Dive into a long weekend full of adventures with a little cliff jumping. Admiralty House Park – named one of the world’s most adventurous beaches by Men’s Journal – is one of the most popular spots: the water is deep and the cliffs are high. After splashdown, explore the caves carved into the rocks by the British military back in the 1800s.
As the Wall Street Journal discovered, Admiralty House is also a great spot for deep water solo rock climbing. For more rock climbing excitement, try 100-foot-tall Great Head in St. David’s Island. Great Head is steep and requires ropes. Sports climbers will be rewarded with spectacular ocean views as they make their way to the top.
Maybe climbing that cliff wasn’t enough altitude for you? Then it’s time for some parasailing. You’ll be towed behind a motorboat while hooked up to a parachute-style “parasail.” As the boat picks up speed, you’ll float up to 250 feet into the air, the panoramas of the island opening up before your eyes.

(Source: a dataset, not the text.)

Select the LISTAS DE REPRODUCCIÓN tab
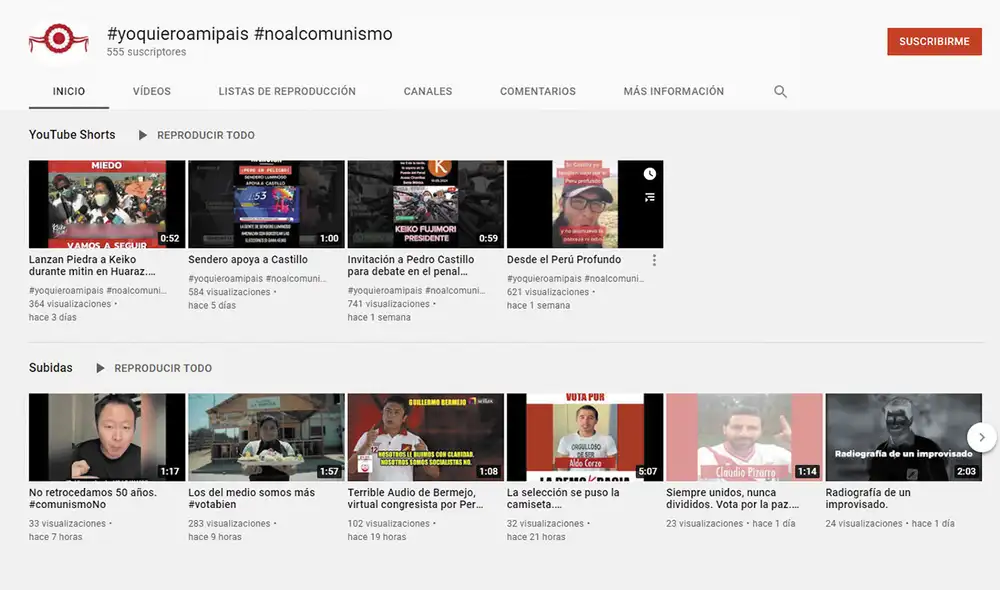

Escape to Secluded Beaches
Bermuda’s pink-sand beaches are known for their laid-back vibe. But you can still mix a little adventure in there as well. If you’re the kind of person who loves a little solitude, head to Astwood Cove, tucked away amidst steep cliffs. Careful on the way down! A sheltered cove surrounded by jagged rocks, Jobson’s Cove is a little piece of paradise that feels a world away from everyone and everything. Or head to Cooper’s Island, where you’ll discover teeming tide pools, seabirds like heron and kingfishers, ancient cedar trees and hefty land crabs.
Search for Sunken Treasure
Bermuda has been widely recognized as the shipwreck capital of the Atlantic with more shipwrecks per square mile than anywhere else in the world. Where else can you dive wrecks dating from the 1600s to 1997? These wrecks offer snorkellers, scuba divers, and other seafaring visitors some of the best wreck diving in the world. See Bermuda's top shipwreck dives.
Take a Bike Out on the Water
"Hydro-Bikes" are traditional bikes attached to a pair of 10-foot catamaran floats capable of maneuvering over any body of water. A favourite spot for hydro-bikers is the HMS Vixen, a shipwreck whose mast sticks out from under the waves.
Take a Jet Ski Tour
A jet ski tour of Bermuda is an adrenaline rush like no other, giving you a view of the island you simply can’t get in any other way. You’ll zoom all over the turquoise waters and check out otherwise tough-to-get-to gems – secluded beaches, hidden coves and sunken ships.
Fly over Water
Talk about an adrenaline rush! You'll fly nearly 35 feet above Bermuda's turquoise blue waters with one of today's most extreme watersports, fly boarding. "Pilots" are connected to a personal watercraft by a 55-foot long fire hose while secured in wakeboard-style bindings. Coconut Rockets' own Callon Burns recently placed third in the very first North American Flyboarding Championship - a sign these guys love a good adventure.
Go Deep Into The Crystal Caves
Above ground Bermuda is great. Underground Bermuda might be even better. Descend into the otherworldly Crystal Caves, a natural attraction Mark Twain once called “the most beautiful cave in the world.” But don’t take his word for it: see the incredible crystal formations (white stalactites covered with crystallized soda straws) surrounding a crystal-clear, 50-foot-deep lake for yourself.
Hit the Historic Railway Trail
Rent a bike and hit the historic Railway Trail. Spanning the island from end to end, the 18-mile trail follows an abandoned rail bed that winds through tranquil landscapes and along stunning rocky coastlines. Pedal past lush greenery, evocative remnants of Bermuda’s past and majestic ocean views.
Go Wild at Spittal Pond
Spittal Pond is teeming with wildlife. The reserve’s diverse habitats provide a home for a wide variety of animals. The reserve is best known for its unparalleled birdwatching opportunities, and that’s just the beginning of the wildlife you’ll encounter here, from the colourful Sally Lightfoot Crab to fluttering buckeye butterflies. Keep an eye out for the Bermuda skink, one of the rarest lizards in the world.
Climb to the Top of Bermuda
Finish your weekend of Bermuda adventure with a sweeping view of the island from high above. For what may be the best view in all of Bermuda, you’ll have to climb 185 steps to the top of Gibbs Hill Lighthouse. Don’t worry, the sweeping sights are worth every step. And think of all the calories you’ll burn!